Goujun knows permanence as the kami do, and alteration in a way they cannot. How else, when he has the potential to be a two-legged man or a two-winged dragon or a delicate white horse or a sturdy metal carriage? The laws of his universe allow for change, but that change always follows a set and predictable pattern. Loose the limiter and the little creature becomes Destruction incarnate, an earthquake, a raging forest fire. That makes sense. Put a hand to the earthquake's cheek and it becomes a little creature again. That makes none, and he still can't understand it.

3.

To Goujun the kami look like toddlers: big heads, blobby features, large bellies, short legs. He keeps that thought out of his expression: he's grown used to giving orders to children. What he doesn't know is that he, centuries older than they are, looks to them like an adolescent: barely seventeen, with a stripling's slender body and a face unmarked by experience. His men don't mind: they've grown used to taking orders from a teenager. The courtiers are another matter. The Boy, they call him behind his back, with indulgence and dismissal and, in more than one case, calculation.

 

4.

'God, Heaven's so muggy. I'm sweating like a pig.'
'If you *will* wear your uniform all the time--'
'I'm a general. I have a position to maintain.'
'How punctilious of you.
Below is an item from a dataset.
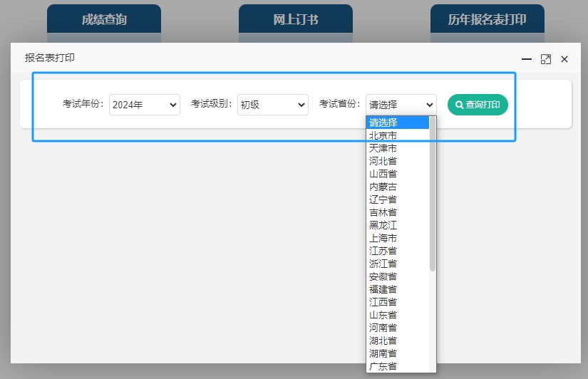Close the 报名表打印 dialog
There are two ways of being cool, Kenren, and you choose the one that gets you company in bed.'
'Yeah, and you know how hot that gets too? The other kind of hot, I mean.'
'No, actually. I don't.'
'Oh.' Kenren goes red. 'Sorry. Didn't mean-- Sorry.'
Tenpou lets him flail and doesn't inform him that having a scaled cold-blooded bed partner keeps a man very cool indeed.

 

5.

Tenpou is an outstanding officer- resourceful, courageous, responsible. Quick-witted as well: Goujun never has to tell him anything twice. His private life is equally exemplary, blamelessly devoted to books and tobacco. Tenpou's only failings are, possibly, taking too much personal initiative in the field and, perhaps, attending too little to personal hygiene at home. Compared to what the other officers do, that's mere eccentricity. Goujun knows himself blessed in having so gifted and gallant a soldier for his marshal. Which is why he ignores the little voice in his head that says 'If it looks too good to be true...'

 

6.

Hakkai hates rainy nights, yes. The sound of rain brings with it a crawling anxiety, the first hint of the enormous black thing that looms in its wake: horror and despair reaching to smother his soul. He takes deep breaths to steady his thundering heart and warm his frozen hands. Jiip flutters over from the bed and lands on his shoulder: heavy, soft, alive.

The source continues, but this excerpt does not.